Sample Efficient Myopic Exploration Through Multitask Reinforcement Learning with Diverse Tasks
Ziping Xu, Zifan Xu, Runxuan Jiang, Peter Stone, Ambuj Tewari
TL;DR
This work investigates exploration in multitask reinforcement learning (MTRL) and shows that when task diversity is sufficiently rich, a simple policy-sharing scheme with myopic exploration (notably $\epsilon$-greedy) can achieve polynomial sample complexity across tasks. The authors introduce a multitask MEG framework and a generic policy-sharing algorithm that uses a mixture of exploration policies across all tasks, along with a formal diversity condition and complexity bounds that scale with Bellman-Eluder-type dimensions.
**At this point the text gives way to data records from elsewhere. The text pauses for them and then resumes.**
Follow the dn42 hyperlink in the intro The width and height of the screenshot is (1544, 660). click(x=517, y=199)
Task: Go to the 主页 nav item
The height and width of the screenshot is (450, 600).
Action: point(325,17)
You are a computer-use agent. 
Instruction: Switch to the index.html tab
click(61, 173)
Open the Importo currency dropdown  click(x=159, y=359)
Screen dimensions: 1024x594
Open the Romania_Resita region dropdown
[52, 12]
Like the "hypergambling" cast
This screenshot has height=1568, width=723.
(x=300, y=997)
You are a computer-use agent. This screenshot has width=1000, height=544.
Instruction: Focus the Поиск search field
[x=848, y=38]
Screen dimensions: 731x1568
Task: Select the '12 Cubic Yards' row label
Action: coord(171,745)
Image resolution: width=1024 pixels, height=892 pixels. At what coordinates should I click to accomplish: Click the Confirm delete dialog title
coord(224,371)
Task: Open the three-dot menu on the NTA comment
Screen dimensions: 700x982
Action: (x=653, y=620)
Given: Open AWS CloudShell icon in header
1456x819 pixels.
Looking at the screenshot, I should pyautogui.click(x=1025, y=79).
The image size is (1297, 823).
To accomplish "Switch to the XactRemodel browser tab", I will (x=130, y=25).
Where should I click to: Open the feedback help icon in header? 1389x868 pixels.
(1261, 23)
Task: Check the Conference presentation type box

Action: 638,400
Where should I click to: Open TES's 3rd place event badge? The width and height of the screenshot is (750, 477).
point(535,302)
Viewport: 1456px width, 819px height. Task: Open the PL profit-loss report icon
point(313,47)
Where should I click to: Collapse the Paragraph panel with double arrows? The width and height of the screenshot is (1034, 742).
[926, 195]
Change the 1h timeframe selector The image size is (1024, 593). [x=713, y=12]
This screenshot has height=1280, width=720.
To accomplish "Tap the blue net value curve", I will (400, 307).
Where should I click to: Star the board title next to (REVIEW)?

They compare multitask versus single-task MEG, proving that diversity can yield substantial gains and even exponential separations in worst-case single-task settings, while remaining robust under typical function-approximation scenarios (linear, tabular). The approach is connected to HER and curriculum learning and validated with synthetic robotic-control experiments where diversity—mirroring automatic curricula—improves sample efficiency and aligns with observed task-prioritization patterns. Overall, the paper provides a theoretical and empirical case that diversity in the task set, coupled with simple myopic exploration, can meaningfully reduce exploration complexity in MTRL and offer insights into the practical success of curriculum-like strategies.
Abstract
Multitask Reinforcement Learning (MTRL) approaches have gained increasing attention for its wide applications in many important Reinforcement Learning (RL) tasks. However, while recent advancements in MTRL theory have focused on the improved statistical efficiency by assuming a shared structure across tasks, exploration--a crucial aspect of RL--has been largely overlooked. This paper addresses this gap by showing that when an agent is trained on a sufficiently diverse set of tasks, a generic policy-sharing algorithm with myopic exploration design like $ε$-greedy that are inefficient in general can be sample-efficient for MTRL. To the best of our knowledge, this is the first theoretical demonstration of the "exploration benefits" of MTRL. It may also shed light on the enigmatic success of the wide applications of myopic exploration in practice. To validate the role of diversity, we conduct experiments on synthetic robotic control environments, where the diverse task set aligns with the task selection by automatic curriculum learning, which is empirically shown to improve sample-efficiency.